Candidate Trump promised to roll back regulations when he ran for president last campaign cycle. He has claimed deregulation was a hallmark of his first term and that his second term would be even more “deregulatory.” Experts will disagree on whether any one president succeeds in reducing the federal regulatory burden. What we do know is that Trump 2.0 has taken early and aggressive deregulatory measures expected to significantly impact many sectors of the U.S. economy.
A Campaign Promise
Executive Order 13771 symbolized the deregulatory aim of Trump 1.0 by imposing a one-in two-out policy, meaning for every new regulation, two existing regulations or guidance documents had to go. Trump 2.0 bested that imperative on Jan. 31, 2025, by issuing another executive order requiring a 10-to-1 metric under which agencies are required to eliminate 10 existing regulations or guidance documents for every new rule. An earlier executive order issued on Jan. 20, 2025, froze pending regulations. It also authorized agency heads to postpone the effective date of final rules to enable the new administration to review the rule and take further appropriate action. Many such rules are expected to change.
By any measure, Trump 2.0 has acted swiftly and aggressively to implement the administration’s deregulatory agenda. The U.S. Environmental Protection Agency (EPA) and Administrator Zeldin have taken these imperatives to heart. On March 12, 2025, for example, EPA announced 31 significant actions resulting in the “biggest deregulatory” measure ever, according to EPA. The rollbacks include reconsideration of:
- Regulations on power plants (Clean Power Plan 2.0);
- Regulations throttling the oil and gas industry (OOOO b/c);
- Mercury and Air Toxics Standards that improperly targeted coal-fired power plants (MATS);
- mandatory greenhouse gas reporting program that imposed significant costs on the American energy supply (GHG Reporting Program);
- Limitations, guidelines and standards (ELG) for the steam electric power generating industry to ensure low-cost electricity while protecting water resources (Steam Electric ELG);
- wastewater regulations for oil and gas development to help unleash American energy (Oil and Gas ELG); and
- Biden-Harris administration risk management program rule that made America’s oil and natural gas refineries and chemical facilities less safe (Risk Management Program Rule).
- Other significant measures include reconsideration of the National Emission Standards for Hazardous Air Pollutants (NESHAP) for the energy and manufacturing sectors, revisiting the “social cost of carbon,” and reconsidering the 2009 Endangerment Finding and regulations.
The new administration also created an electronic portal to allow regulated entities to seek a “presidential exemption” to certain requirements of the Clean Air Act (CAA), relying upon CAA Section 112(i)(4).
This provision authorizes the president to grant exemptions from NESHAP compliance if necessary for national security reasons. This unprecedented action has riled some in the academic and non-governmental organization communities, calling the portal and the totality of the idea writ large legally vulnerable. Regulated entities thought otherwise, given the number of exemption requests expected to have been submitted.
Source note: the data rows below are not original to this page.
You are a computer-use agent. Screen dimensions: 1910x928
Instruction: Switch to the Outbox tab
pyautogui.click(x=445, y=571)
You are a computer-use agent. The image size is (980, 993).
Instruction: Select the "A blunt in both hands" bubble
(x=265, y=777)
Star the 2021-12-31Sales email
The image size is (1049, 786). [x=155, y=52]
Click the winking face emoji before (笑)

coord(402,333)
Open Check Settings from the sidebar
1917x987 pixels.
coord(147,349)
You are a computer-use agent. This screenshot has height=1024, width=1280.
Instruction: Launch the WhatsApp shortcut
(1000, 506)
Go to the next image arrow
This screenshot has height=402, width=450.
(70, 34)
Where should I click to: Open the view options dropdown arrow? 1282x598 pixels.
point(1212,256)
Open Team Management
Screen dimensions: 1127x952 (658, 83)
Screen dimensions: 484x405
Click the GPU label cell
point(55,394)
An especially consequential impact of the NESHAP initiative is the reconsideration of NESHAP related to chemical manufacturing and commercial sterilizers. On March 12, 2024, the EPA stated that it was “initially” reconsidering NESHAPs for commercial sterilizers for medical devices and spices, among other categories, inserting the new administration squarely in the hotly contested ethylene oxide scientific debate. The American Chemistry Council (ACC) applauded the move, noting that EPA’s final rulemaking “disregards relevant scientific evidence, overlooks significant practical concerns, and exceeds EPA’s statutory authority.”
Another consequential initiative anxiously anticipated by the chemical community is EPA’s reconsideration of the Toxic Substances Control Act (TSCA) 2024 Risk Evaluation Framework Rule. This rule outlines the process EPA must follow when conducting a chemical risk evaluation under TSCA Section 6. Assuming EPA significantly revises the framework rule, as is expected, a new risk evaluation paradigm will significantly impact new risk evaluations and call into question existing risk evaluations under TSCA now supporting final and proposed risk management rules. And yes, chemical stakeholders and TSCA aficionados of all stripes are nursing a collective headache trying to sort out what this means and how best to navigate these tricky legal issues.
Discussion
We may well be living in an era of deregulation. Trump 2.0 is more aggressive, focused and experienced in navigating the federal administrative machinery than Trump 1.0. The federal workforce is reduced, and response measures diminish proportionately. Disruption on this scale invites vigorous and often unanticipated consequences. It remains to be seen if deregulation on this scale aligns with what the regulated community anticipated and whether it will achieve the intended result.